**EXERCISE PROMPT**
Rewrite the listing below, replacing "swatch" with "sample" and keeping everything else the same.

Records from a data collection:
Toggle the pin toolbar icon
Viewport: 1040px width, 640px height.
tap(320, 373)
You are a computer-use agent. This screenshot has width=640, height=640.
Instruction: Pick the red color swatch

**RESULT OF THIS EXERCISE**
Toggle the pin toolbar icon
Viewport: 1040px width, 640px height.
tap(320, 373)
You are a computer-use agent. This screenshot has width=640, height=640.
Instruction: Pick the red color sample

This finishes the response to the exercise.